Employers Increasingly Rely on Internal Referrals in Hiring


Sandy Huffaker for The New York Times


Danielle Cosgrove, left, referred Riju Parakh for a job at Ernst & Young. Ms. Parakh was hired within three weeks.







Riju Parakh wasn’t even looking for a new job.




But when a friend at Ernst & Young recommended her, Ms. Parakh’s résumé was quickly separated from the thousands the firm receives every week because she was referred by a current employee and within three weeks she was hired. “You know how long this usually takes,” she said. “It was miraculous.”


While whom you know has always counted in hiring, Ms. Parakh’s experience underscores a fundamental shift in the job market. Big companies like Ernst & Young are increasingly using their own workers to find new hires, saving time and money but lengthening the odds for job seekers without connections, especially among the long-term unemployed.


The trend, experts say, has been amplified since the end of the recession by a tight job market and by employee networks on LinkedIn and Facebook, which can help employers find candidates more quickly and bypass reams of applications from job search sites like Monster.com.


Some, like Ernst & Young, the accounting firm, have set ambitious internal goals to increase the proportion of hirings that come from internal referrals. As a result, employee recommendations now account for 45 percent of nonentry-level placements at the firm, up from 28 percent in 2010.


The company’s goal is 50 percent. Others, such as Deloitte and Enterprise Rent-A-Car, have begun offering prizes like iPads and large-screen TVs in addition to traditional cash incentives for employees who refer new hires.


Economists and other experts say the recession has severed networks for many workers, especially the long-term unemployed, whose ranks have remained high even as the economy recovers.


Nearly 4.8 million Americans have been out of work for 27 weeks or more, according to the Labor Department, three times as many as in late 2007. The typical unemployed worker has been jobless for 38 weeks, compared with 17 weeks before the recession.


While the overall unemployment rate has edged downward recently, little improvement is expected for the long-term jobless when data for December is released by the Labor Department on Friday.


“The long-term unemployed and other disadvantaged people don’t have access to the network,” said Mara Swan, executive vice president for global strategy and talent at Manpower Group, which provides temporary help and job placement services. “The more you’ve been out of the work force, the weaker your connections are.”

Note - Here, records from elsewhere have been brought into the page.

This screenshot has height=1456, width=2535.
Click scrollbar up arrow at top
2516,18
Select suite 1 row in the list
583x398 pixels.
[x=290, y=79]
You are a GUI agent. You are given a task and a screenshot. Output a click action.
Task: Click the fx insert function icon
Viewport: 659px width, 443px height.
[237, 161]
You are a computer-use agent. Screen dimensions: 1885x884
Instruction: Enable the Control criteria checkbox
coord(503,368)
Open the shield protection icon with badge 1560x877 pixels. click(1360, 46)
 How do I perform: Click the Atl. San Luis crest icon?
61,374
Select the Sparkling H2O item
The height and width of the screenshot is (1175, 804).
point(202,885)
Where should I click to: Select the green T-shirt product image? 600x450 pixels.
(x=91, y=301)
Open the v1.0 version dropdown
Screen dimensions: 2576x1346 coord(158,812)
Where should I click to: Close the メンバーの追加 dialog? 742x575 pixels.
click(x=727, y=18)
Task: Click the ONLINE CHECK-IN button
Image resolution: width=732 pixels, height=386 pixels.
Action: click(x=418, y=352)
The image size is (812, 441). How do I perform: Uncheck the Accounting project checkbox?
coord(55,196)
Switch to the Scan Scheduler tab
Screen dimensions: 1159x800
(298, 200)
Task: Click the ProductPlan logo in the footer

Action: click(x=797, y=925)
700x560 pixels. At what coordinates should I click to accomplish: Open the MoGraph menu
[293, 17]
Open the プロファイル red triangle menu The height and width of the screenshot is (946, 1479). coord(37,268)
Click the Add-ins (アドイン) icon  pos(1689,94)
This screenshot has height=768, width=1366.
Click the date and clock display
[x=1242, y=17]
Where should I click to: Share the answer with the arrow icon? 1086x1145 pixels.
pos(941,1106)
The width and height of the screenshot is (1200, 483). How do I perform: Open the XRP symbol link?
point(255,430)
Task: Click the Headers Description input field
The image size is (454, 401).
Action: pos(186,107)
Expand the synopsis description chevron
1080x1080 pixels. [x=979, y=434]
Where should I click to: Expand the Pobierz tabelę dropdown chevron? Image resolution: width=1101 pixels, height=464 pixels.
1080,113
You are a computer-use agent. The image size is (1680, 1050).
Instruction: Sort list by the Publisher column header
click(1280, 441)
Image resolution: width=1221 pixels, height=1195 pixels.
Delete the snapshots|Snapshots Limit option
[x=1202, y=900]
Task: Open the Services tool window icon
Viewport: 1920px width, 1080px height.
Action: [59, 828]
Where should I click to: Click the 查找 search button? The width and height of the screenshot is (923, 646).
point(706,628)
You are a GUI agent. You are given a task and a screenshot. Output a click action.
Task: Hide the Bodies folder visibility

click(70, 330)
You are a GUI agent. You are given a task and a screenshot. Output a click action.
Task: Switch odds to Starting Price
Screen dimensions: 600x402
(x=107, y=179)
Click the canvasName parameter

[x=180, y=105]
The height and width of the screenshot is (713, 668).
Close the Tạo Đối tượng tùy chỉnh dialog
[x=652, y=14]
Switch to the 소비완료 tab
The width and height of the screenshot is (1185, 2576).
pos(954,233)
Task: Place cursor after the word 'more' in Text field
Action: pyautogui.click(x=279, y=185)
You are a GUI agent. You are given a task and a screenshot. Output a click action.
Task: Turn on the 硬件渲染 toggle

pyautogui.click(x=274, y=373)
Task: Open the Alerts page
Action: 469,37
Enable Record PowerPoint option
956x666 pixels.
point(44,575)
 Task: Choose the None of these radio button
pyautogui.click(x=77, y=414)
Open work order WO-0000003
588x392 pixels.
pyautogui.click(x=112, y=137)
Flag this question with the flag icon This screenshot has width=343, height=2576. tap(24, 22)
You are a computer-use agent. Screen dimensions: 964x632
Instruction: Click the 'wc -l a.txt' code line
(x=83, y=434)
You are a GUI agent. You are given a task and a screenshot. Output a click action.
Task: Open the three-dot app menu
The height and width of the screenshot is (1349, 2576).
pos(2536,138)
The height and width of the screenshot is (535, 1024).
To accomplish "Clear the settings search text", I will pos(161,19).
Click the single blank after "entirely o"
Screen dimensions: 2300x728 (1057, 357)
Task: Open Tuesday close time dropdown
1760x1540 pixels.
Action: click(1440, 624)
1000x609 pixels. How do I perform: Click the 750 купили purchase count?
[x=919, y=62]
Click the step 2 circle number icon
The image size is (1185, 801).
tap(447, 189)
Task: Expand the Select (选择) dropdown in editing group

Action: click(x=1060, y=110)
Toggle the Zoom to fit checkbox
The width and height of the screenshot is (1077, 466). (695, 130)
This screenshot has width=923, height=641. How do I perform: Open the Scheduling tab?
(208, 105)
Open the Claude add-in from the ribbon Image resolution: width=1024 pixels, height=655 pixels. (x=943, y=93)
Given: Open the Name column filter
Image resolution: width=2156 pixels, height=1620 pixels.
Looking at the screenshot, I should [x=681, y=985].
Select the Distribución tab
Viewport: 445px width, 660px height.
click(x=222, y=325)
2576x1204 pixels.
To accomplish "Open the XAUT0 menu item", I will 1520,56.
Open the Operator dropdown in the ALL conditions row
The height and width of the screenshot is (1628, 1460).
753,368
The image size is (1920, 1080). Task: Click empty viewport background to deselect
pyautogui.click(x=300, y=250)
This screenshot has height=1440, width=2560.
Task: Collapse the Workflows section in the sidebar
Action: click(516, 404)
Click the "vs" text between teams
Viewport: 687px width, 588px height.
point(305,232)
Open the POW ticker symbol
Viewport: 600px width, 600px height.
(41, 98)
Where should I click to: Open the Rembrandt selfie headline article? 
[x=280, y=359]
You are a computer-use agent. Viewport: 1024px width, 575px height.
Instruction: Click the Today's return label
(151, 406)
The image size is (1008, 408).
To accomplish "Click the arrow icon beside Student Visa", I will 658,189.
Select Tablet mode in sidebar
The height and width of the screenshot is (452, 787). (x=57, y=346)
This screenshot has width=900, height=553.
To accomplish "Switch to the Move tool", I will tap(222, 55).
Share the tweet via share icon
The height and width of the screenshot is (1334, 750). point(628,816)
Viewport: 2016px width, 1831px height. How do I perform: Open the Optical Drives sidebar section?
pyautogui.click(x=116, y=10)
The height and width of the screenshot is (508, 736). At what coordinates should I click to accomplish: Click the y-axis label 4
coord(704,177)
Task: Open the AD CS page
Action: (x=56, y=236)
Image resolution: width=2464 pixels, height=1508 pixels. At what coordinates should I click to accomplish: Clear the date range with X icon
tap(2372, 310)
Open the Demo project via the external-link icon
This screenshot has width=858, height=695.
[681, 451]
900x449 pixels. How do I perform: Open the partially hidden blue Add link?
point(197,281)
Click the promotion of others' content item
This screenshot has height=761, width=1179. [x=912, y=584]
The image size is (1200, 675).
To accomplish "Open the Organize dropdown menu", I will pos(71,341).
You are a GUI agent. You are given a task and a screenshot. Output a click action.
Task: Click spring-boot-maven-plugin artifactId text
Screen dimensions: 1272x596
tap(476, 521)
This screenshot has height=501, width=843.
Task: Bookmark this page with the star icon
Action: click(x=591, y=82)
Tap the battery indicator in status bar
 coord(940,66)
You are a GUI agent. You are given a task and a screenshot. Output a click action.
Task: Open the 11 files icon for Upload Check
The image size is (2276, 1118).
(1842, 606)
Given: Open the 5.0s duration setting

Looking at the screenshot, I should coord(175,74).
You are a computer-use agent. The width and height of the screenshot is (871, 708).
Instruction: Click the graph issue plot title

Although Ernst & Young looks at every résumé submitted, “a referral puts them in the express lane,” said Larry Nash, director of experienced and executive recruiting there. Indeed, as referred candidates get fast-tracked, applicants from other sources like corporate Web sites, Internet job boards and job fairs sink to the bottom of the pile.


“You’re submitting your résumé to a black hole,” said John Sullivan, a human resources consultant for large companies who teaches management at San Francisco State University. “You’re not going to find top performers at a job fair. Whether it’s fair or not, you need to have employees make referrals for you if you want to find a job.”


Among corporate recruiters, Mr. Sullivan said, random applicants from Internet job sites are sometimes referred to as “Homers,” after the lackadaisical, doughnut-eating Homer Simpson. The most desirable candidates, nicknamed “purple squirrels” because they are so elusive, usually come recommended.


“We call it Monster.ugly,” said Mr. Sullivan, referring to Monster.com. “In the H.R. world, applicants from Monster or other job boards carry a stigma.”


Monster.com did not respond to a request for comment.


Even getting in the door for an interview is becoming more difficult for those without connections. Referred candidates are twice as likely to land an interview as other applicants, according to a new study of one large company by three economists from the Federal Reserve Bank of New York. For those who make it to the interview stage, the referred candidates had a 40 percent better chance of being hired than other applicants.